You also may use the CK maven plugin, developed by @jazzmuesli, which automatically runs CK in your project. Very useful to developers: https://github.com/jazzmuesli/ck-mvn-plugin.

Supporting a new version of Java

This tool uses Eclipse’s JDT Core library under the hood for AST
construction. Currently the compliance version is set to Java 11.

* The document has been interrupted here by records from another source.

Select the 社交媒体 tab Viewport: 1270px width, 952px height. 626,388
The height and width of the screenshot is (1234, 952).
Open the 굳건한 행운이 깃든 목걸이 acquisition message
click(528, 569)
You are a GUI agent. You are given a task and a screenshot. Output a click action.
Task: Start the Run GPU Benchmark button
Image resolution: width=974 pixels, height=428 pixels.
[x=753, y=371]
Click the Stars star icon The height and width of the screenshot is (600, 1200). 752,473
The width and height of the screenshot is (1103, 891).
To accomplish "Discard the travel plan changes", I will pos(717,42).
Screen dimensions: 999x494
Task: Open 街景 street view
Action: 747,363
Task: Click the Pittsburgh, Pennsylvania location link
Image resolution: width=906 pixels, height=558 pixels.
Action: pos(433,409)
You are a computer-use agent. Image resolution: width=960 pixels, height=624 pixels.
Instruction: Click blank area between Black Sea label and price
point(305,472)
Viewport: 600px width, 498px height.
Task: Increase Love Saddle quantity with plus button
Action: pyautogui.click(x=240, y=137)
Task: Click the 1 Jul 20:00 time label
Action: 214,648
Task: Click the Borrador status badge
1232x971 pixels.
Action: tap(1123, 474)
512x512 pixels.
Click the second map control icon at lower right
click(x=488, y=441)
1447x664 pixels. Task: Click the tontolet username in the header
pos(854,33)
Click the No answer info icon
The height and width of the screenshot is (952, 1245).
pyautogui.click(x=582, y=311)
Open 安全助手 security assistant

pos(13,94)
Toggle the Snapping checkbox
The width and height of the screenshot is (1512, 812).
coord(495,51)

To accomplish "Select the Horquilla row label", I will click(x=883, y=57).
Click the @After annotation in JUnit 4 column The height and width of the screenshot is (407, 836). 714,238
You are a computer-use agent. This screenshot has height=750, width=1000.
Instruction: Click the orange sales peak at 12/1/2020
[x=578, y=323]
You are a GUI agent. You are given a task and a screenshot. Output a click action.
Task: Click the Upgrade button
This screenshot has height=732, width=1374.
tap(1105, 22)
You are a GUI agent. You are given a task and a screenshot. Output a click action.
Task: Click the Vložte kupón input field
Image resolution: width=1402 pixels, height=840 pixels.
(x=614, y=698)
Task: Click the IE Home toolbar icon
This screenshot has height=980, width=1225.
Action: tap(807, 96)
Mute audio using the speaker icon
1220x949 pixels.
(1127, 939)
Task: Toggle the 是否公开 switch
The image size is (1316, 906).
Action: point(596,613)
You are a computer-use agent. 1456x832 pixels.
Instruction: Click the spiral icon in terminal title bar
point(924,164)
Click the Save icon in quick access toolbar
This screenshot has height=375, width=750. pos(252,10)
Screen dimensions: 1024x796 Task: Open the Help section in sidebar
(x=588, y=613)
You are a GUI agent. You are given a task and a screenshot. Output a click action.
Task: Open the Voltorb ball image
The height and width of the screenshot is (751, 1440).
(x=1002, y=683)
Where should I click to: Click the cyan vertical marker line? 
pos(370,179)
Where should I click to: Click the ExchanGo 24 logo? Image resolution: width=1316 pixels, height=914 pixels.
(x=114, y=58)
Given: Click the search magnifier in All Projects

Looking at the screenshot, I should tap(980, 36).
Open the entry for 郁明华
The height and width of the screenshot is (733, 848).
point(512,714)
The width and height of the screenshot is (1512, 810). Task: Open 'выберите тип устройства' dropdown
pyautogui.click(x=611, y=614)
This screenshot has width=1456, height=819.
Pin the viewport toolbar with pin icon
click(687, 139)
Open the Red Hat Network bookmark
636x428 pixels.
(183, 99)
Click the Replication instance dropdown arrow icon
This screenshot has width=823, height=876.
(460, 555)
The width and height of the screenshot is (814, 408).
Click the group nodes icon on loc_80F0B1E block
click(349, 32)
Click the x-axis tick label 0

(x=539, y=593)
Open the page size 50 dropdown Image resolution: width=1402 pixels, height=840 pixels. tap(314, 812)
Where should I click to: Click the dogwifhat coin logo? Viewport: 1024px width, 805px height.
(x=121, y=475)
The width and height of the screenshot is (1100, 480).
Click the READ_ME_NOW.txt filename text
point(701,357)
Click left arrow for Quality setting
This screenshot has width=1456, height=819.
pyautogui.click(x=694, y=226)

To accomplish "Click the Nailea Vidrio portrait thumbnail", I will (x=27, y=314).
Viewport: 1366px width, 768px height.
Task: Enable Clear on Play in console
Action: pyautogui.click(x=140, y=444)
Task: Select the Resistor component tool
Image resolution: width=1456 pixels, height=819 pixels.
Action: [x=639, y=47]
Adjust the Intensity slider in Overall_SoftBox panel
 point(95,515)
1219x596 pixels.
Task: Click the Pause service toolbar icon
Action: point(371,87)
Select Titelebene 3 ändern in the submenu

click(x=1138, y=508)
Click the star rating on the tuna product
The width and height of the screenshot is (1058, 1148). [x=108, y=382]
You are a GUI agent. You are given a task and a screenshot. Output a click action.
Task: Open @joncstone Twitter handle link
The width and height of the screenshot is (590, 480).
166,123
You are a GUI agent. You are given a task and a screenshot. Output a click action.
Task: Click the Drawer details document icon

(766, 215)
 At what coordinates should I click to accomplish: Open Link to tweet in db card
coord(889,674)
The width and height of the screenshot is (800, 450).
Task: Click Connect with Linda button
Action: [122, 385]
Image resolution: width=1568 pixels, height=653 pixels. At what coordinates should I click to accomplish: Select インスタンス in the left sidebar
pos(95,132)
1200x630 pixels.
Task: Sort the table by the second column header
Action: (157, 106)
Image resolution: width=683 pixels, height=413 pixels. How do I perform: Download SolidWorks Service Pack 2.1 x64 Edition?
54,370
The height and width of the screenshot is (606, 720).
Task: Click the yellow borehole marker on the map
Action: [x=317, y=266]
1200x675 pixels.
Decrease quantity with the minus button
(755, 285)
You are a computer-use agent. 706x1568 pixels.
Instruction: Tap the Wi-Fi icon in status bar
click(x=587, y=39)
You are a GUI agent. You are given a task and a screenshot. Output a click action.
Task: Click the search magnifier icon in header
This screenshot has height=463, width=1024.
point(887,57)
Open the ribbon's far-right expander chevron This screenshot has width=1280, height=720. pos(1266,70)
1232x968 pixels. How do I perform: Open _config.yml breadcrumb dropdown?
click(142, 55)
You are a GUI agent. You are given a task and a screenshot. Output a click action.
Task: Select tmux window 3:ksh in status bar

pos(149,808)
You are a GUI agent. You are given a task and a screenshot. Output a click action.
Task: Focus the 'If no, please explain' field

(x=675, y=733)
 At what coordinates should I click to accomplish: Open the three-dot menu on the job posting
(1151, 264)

Need support for a newer language version? The process of adding it is
very straightforward, considering contributing a PR:

  1. Add a failing unit test case showcasing at least one of the syntax
    features present in the new version you want to provide support.
  2. Update the Eclipse JDT Core dependency in the pom.xml file. You may
    use a repository browser like
    MVN Repository
    to ease this process.
  3. Also in the pom.xml file, update the source and target
    properties of the Maven Compiler plugin accordingly.
  4. Adjust the following lines in CK.java:
    [...]
    ASTParser parser = ASTParser.newParser(AST.JLS11);
    [...]
    JavaCore.setComplianceOptions(JavaCore.VERSION_11, options);
    [...]
    
  5. Check if the failing unit test case you added in the first step is
    now green. Then submit a PR.

Why is it called CK?

Because the tool was born to just calculate the CK classLevelMetrics, but it grew beyond
my expectations… Life is funny!

How to cite?

Please, use the following bibtex entry:

@manual{aniche-ck,
  title={Java code metrics calculator (CK)},
  author={Maurício Aniche},
  year={2015},
  note={Available in https://github.com/mauricioaniche/ck/}
}

How to Contribute

Just submit a PR! 😃

License

This software is licensed under the Apache 2.0 License.